In a dramatic tableau on the House floor, as the Republican defections piled up, imperilling the deal, Jeffries finally raised a green voting card in the air, signaling to fellow Democrats that it was time to go ahead and bail Republicans out. A stream of centrist and veteran Democrats — 52 in all — crowded into the well of the House and voted “yes,” rescuing the deal from collapse.
In the final vote on the bill, McCarthy was able to muster roughly two-thirds of Republican votes for the plan — meeting the goal he set — while a huge bloc of Democrats rallied to support it.
Progressive Democrats bristled at the bill, and some said they could not support new work requirements for safety net programs or reward Republicans’ use of the debt ceiling as a political cudgel.
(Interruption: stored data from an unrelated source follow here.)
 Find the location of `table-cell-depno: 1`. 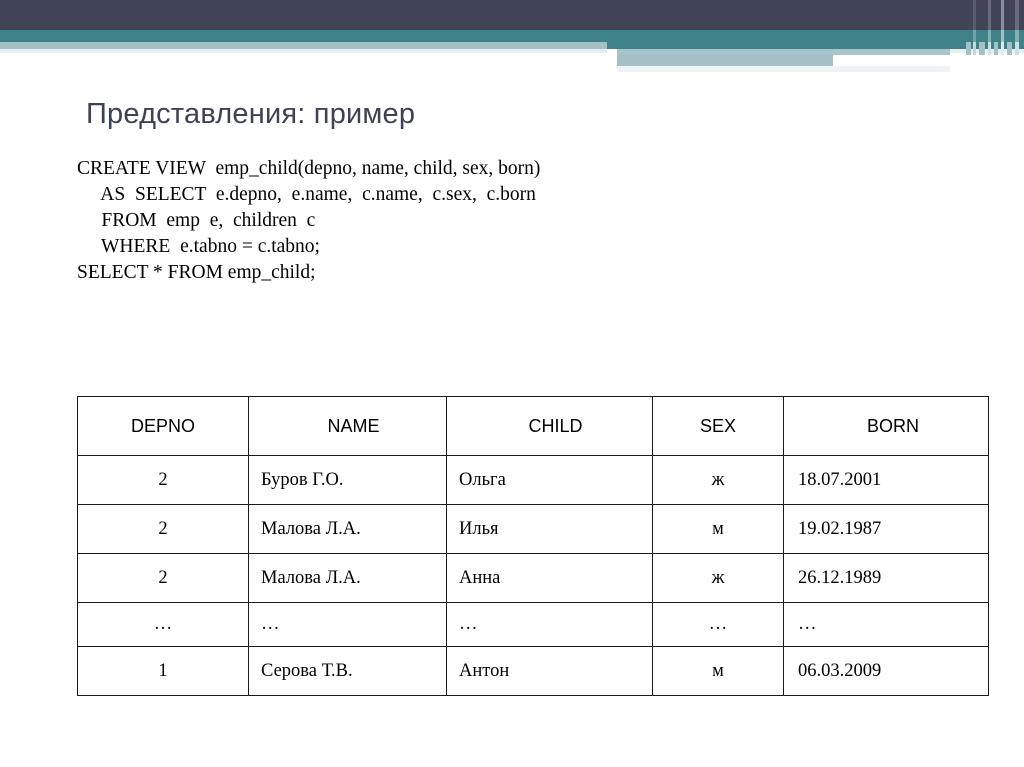

table-cell-depno: 1 is located at coordinates (163, 671).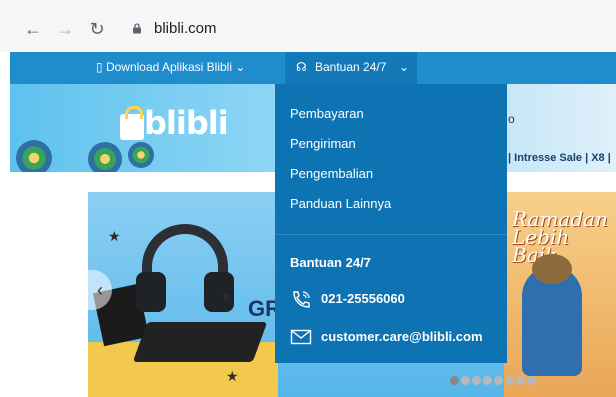 This screenshot has width=616, height=397. What do you see at coordinates (97, 29) in the screenshot?
I see `reload-icon: ↻` at bounding box center [97, 29].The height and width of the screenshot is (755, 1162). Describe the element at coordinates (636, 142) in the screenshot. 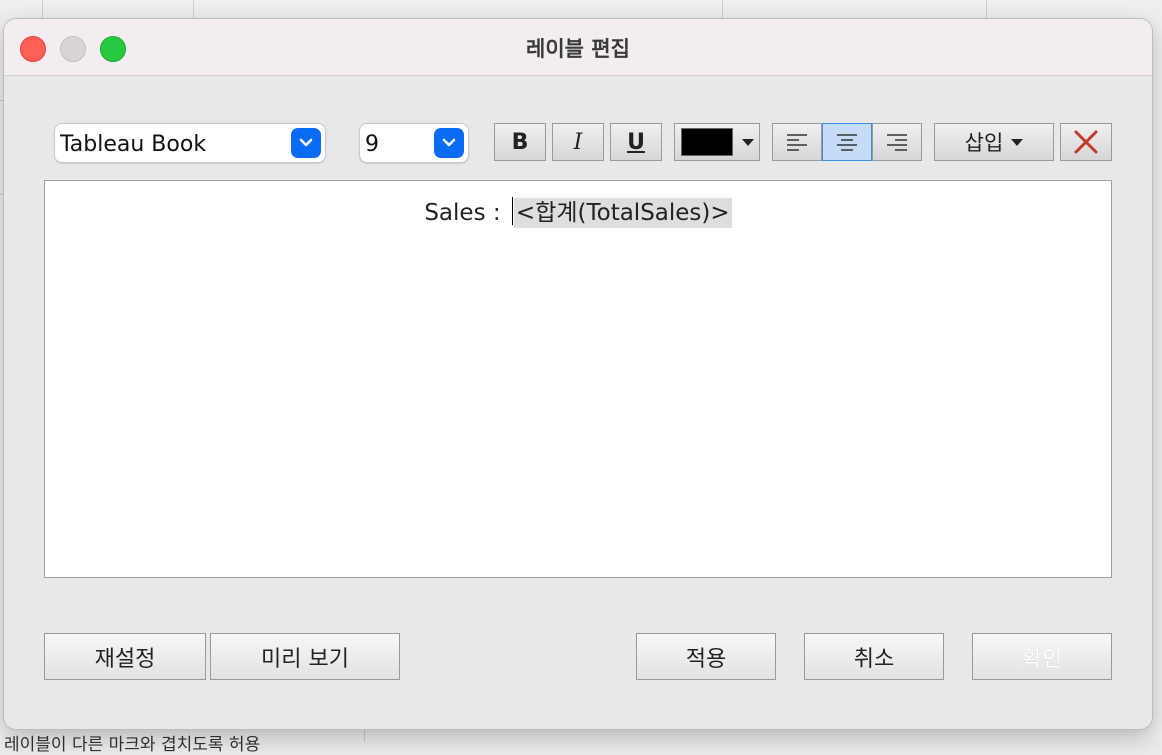

I see `underline-button: U` at that location.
“Republicans need to own this vote,” said Rep. Alexandria Ocasio-Cortez, D-NY, who took particular aim at changes to the Supplemental Nutrition Assistance Program and a measure to expedite production of a gas pipeline. “This was their deal. This was their negotiations. They’re the ones trying to come in and cut SNAP, cut environmental protections, trying to ram through an oil pipeline through a community that does not want it.”
“This has been a hostage situation,” said Rep. Greg Casar, D-Texas. “We’re going to get out of the hostage situation. I appreciate the president negotiating down the ransom payment for the hostage. But I think it’s appropriate for progressives to say we never want to be in this situation again.”
Adding to progressive discontent are provisions in the deal that claw back some unspent money from a previous pandemic relief bill, and reduce by $10 billion — to $70 billion from $80 billion — new enforcement funding for the IRS to crack down on tax cheats. They also were up in arms over measures meant to speed permitting of energy projects and to force the president to find budget savings to offset the costs of a unilateral action, like forgiving student loans — although administration officials could circumvent that requirement.
The deal also includes measures meant to avert a government shutdown later this year.